Лифт находился в другом конце вестибюля, Виктор последовал вместе со всеми, кому нужно было подняться наверх, внутрь набилось множество людей; лифт поднимался быстро и беззвучно, никто не произносил ни слова, изо всех сил они пытались не смотреть друг на друга. Вот и его этаж, двери раздвинулись, он вытолкнулся из лифта, не захватив с собой чемодан, а двери снова закрылись, он нажал на кнопки, на все сразу, но лифт обратно не вернулся. Ему следовало бы спрятать деньги на поясе или в мешочке на шее, для сохранности, все это было ужасно, и притом в первый же день… Он ринулся вверх по лестнице, чтобы поймать лифт, подстеречь его, и снова вниз, в вестибюль… он крикнул молодой женщине с подведенными глазами:

— Чемодан! Какое несчастье!

Она посмотрела на него, слегка пожав плечами… этот жест он позднее расценил скорее как знак симпатии, а не равнодушия. И тут пришел лифт, все так же битком набитый людьми, он ринулся туда, махнув на все рукой, протиснулся внутрь и рванул к себе чемодан… чемодан был на месте, цел и невредим… Он отшвырнул крышку, нашел деньги, нашел сразу… ему стало стыдно. Но, похоже, никто не обратил на него внимания, все разошлись — каждый в свою сторону, а новые пассажиры вошли, заполнили лифт и потом тоже исчезли.

Виктор устал, он чувствовал себя неважно. Взяв чемодан, он поднялся вверх по лестнице. Огромное здание по всей длине пересекали коридоры. Этаж за этажом длинные туннели с огороженными стеклом входами, направленными навстречу утреннему солнцу, двери с равными промежутками между ними, черные нумерованные двери по обе стороны коридора. На третьем этаже кто-то играл на пианино, снова и снова одну и ту же пьесу.

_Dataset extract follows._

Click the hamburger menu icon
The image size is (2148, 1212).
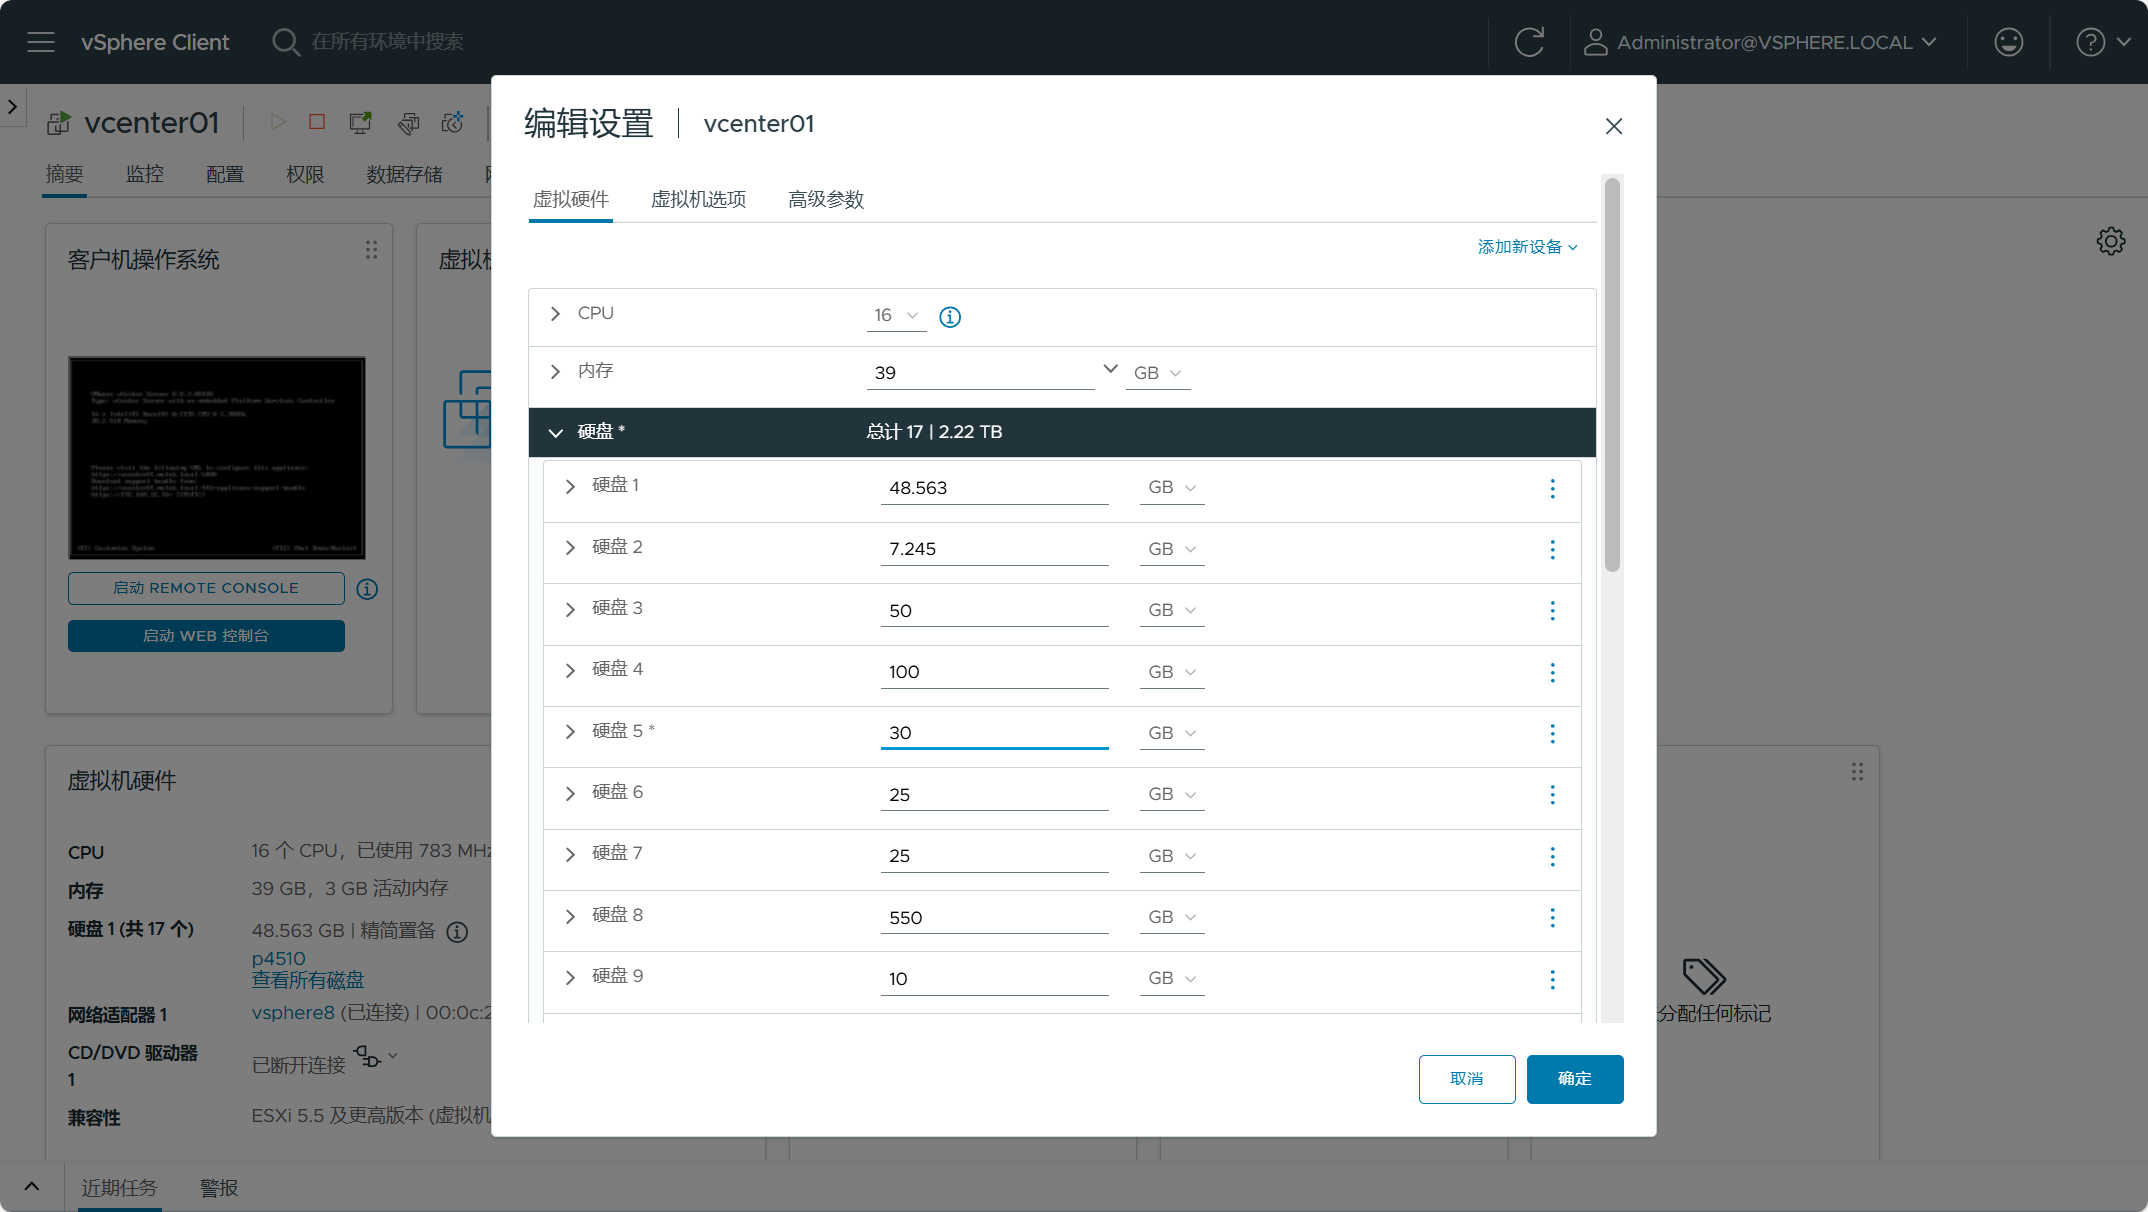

Виктор отыскал свою дверь — номер сто тридцать один, открыл ее ключом, который дала ему девушка в вестибюле, и плотно закрыл за собой. Он был дома, в тепле, звук отдаленного водопада слышался здесь сильнее. Он тихонько постоял, осматриваясь кругом; его мастерская, большой пустой четырехугольник, светло-серый. Стол, стул, кровать… серый, черный и коричневый — привычные ему цвета. Огромное окно, закрытое пластиком. И шепчущий голос падающей воды. Виктор ходил, прислушиваясь, по комнате, пока его руки не ощутили жаркого потока воздуха, что исходил от батарей под окном; Виктор был скрыт завесой жаркого воздуха, как будто под толщей воды где-то на краю света.

Чуть позднее явился некто, наверное вахтер, и оставил Виктору мольберт, очень большой и походивший на сдвоенный крест или на гильотину. Виктор поблагодарил его и показал на окно, он не помнил, как будет «открыть», но вахтер понял его и слегка пожал плечами, любезно выразив сожаление. Виктор подкатил мольберт к стене; ему показалось, что массивная конструкция была слишком нарочитой, она как будто подталкивала к чему-то, даже приказывала.